Nas suas salas museológicas, compreendemos também como, em termos urbanísticos e económicos, Itaipu foi revolucionária para a zona. Aquando da construção da hiroeléctrica, milhares de pessoas oriundas de todos os recantos do Brasil e até do estrangeiro aumentaram a população de Foz do Iguaçu, a cidade brasileira mais próxima.

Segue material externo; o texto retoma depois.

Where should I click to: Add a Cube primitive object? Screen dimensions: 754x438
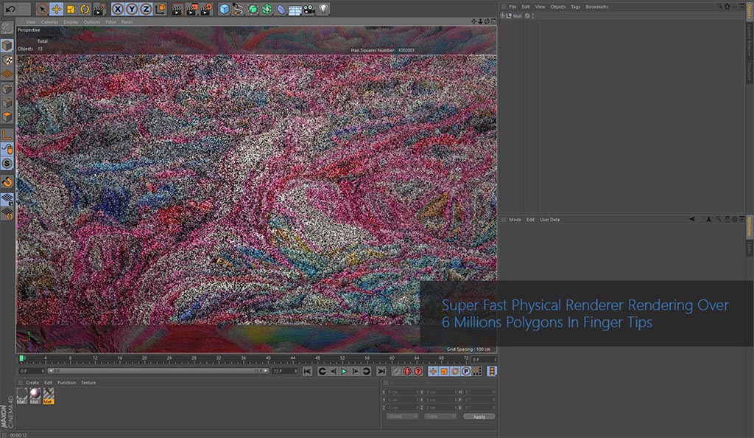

E, nos dias que correm, cerca de cinco mil iguaçuenses continuam a lucrar, directa ou indirectamente com a barragem que tem transportes públicos directos do centro e dos arredores para as suas instalações.

Do outro lado da Ponte da Amizade e do rio Paraná, a sua importância provou-se semelhante para uma, já então, marginal Ciudad del Este. Ao mesmo tempo, o dinheiro das indemnizações pagas a alguns dos 42.000 proprietários ou trabalhadores brasileiros expropriados permitiu-lhes comprar novas terras. Mas as terras do lado paraguaio do lago criado mantiveram-se mais baratas. Aproveitando a promoção, milhares de brasileiros migraram para o Paraguai criando o estranho fenómeno social da comunidade brasiguaia enquanto os mais desfavorecidos se refugiaram na cidade de Medianeira e parte destes engrossariam as fileiras do cada vez mais poderoso MST, o Movimento dos Trabalhadores Rurais sem Terra.

Foi a um nível nacional que se potenciaram tanto os reais benefícios “compensatórios” de Itaipu como a dependência associada.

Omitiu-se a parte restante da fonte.